В итоге Шлейниц действительно становится посланником в Ганновере, одновременно числясь обер-гофмейстером кронпринцессы и получая соответствующее жалованье. Попытки Шарлотты, весьма стесненной в деньгах, добиться, чтобы Шлейниц или приступил к своим обязанностям при ее дворе, отказавшись от должности в Ганновере, или же освободил пост обер-гофмейстера, чтобы она могла нанять кого-то другого, успеха не имели: Шлейниц вперед нее нажаловался Петру, царевичу и канцлеру Головкину на притеснения со стороны принцессы . Когда Шлейниц все же прибыл ненадолго для исполнения своих обязанностей, дело кончилось новым скандалом. Поползли слухи о связи Шарлотты с одним из молодых придворных, и несчастная принцесса считала, что их распространяет Шлейниц в отместку за попытку уволить его.
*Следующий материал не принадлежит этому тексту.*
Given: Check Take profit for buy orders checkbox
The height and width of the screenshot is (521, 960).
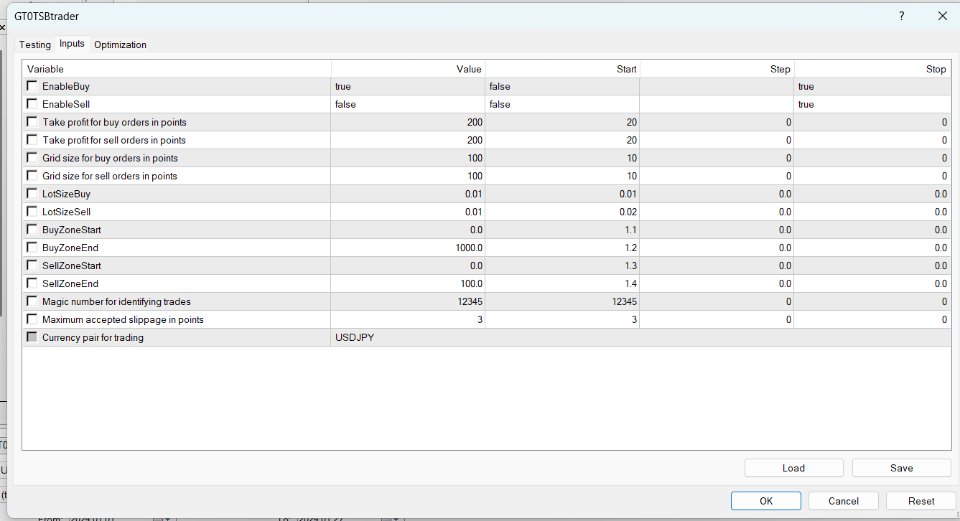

Так ли это было на самом деле, разумеется, неизвестно. «Он начинает плакать, призывать Бога и небо в свидетели, яростно проклинать тех, которые изобрели подобную ложь и наклеветали на него, клянется в верности, так что можно считать его ангелом. Таким образом, он, без сомнения, в состоянии провести самых тонких людей; нужно хорошо знать его поведение, чтобы не поддаться всему, что он говорит», — писала Шарлотта родителям .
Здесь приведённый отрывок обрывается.